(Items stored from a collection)
►
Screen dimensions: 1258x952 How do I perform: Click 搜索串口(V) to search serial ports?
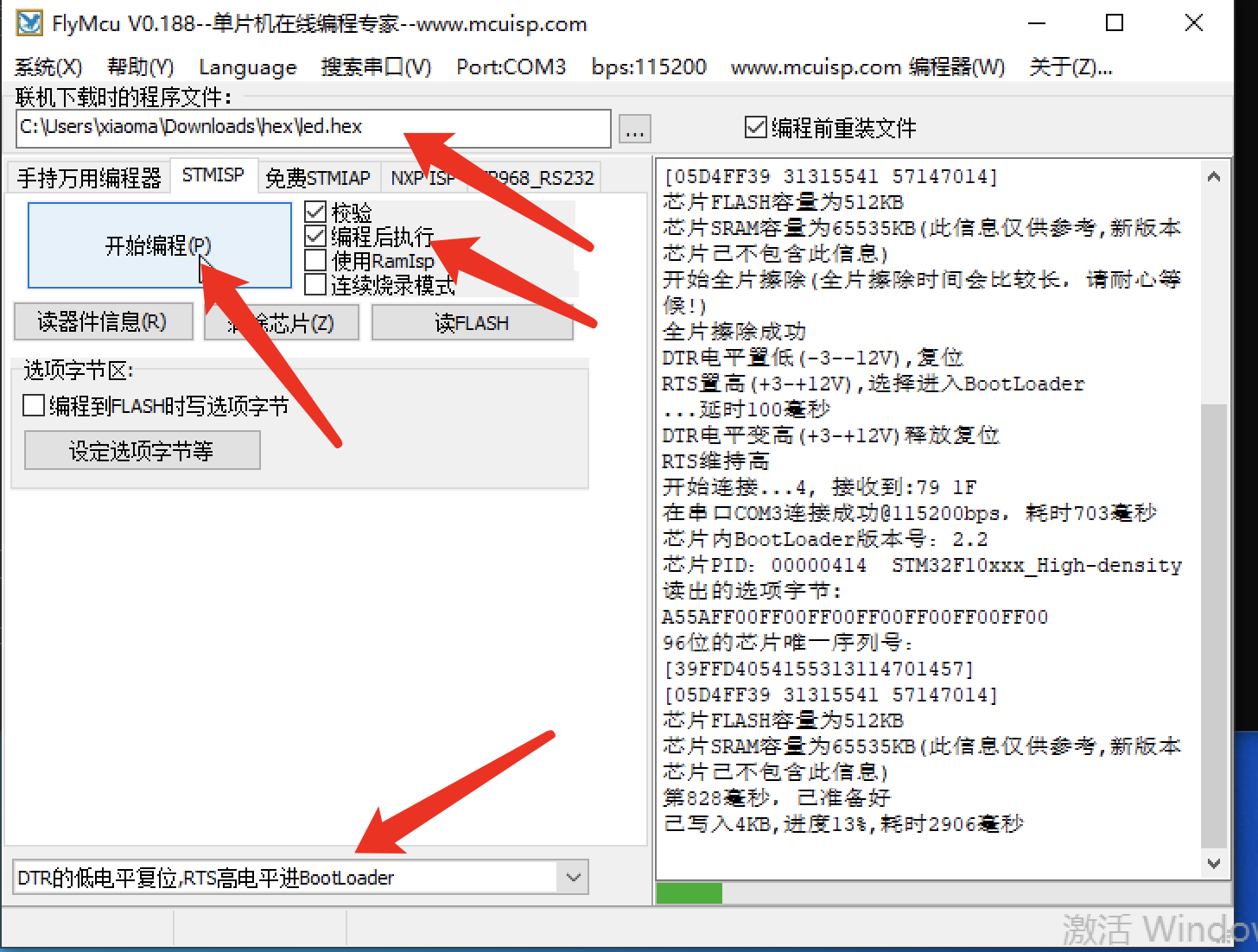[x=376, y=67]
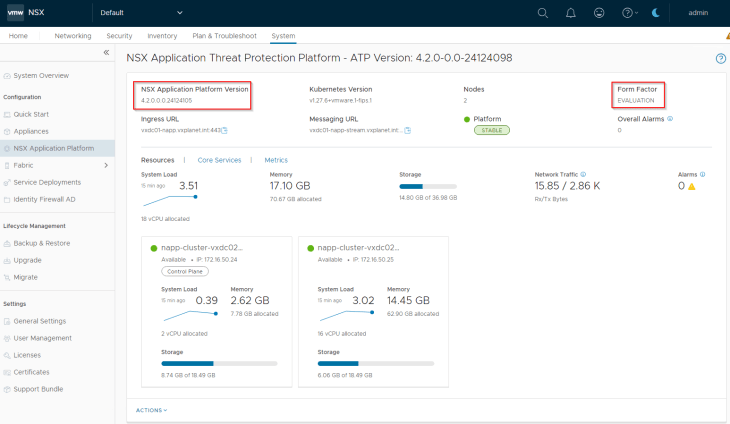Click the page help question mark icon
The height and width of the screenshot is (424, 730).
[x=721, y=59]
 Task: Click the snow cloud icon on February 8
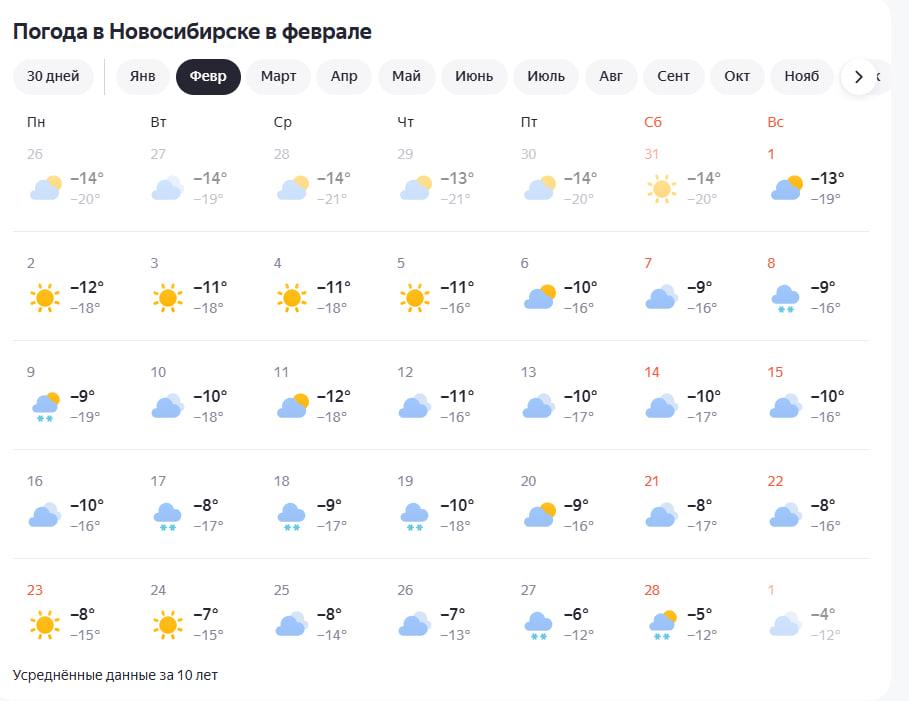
◄
→ **WHAT YOU HAVE TO DO**:
Reproduce all of the data above verbatim, leaving out the pictures.

→ **ANSWER TO THIS PROBLEM**:
Screen dimensions: 1258x952 How do I perform: Click 搜索串口(V) to search serial ports?
[x=376, y=67]
Click the page help question mark icon
The height and width of the screenshot is (424, 730).
[x=721, y=59]
 Task: Click the snow cloud icon on February 8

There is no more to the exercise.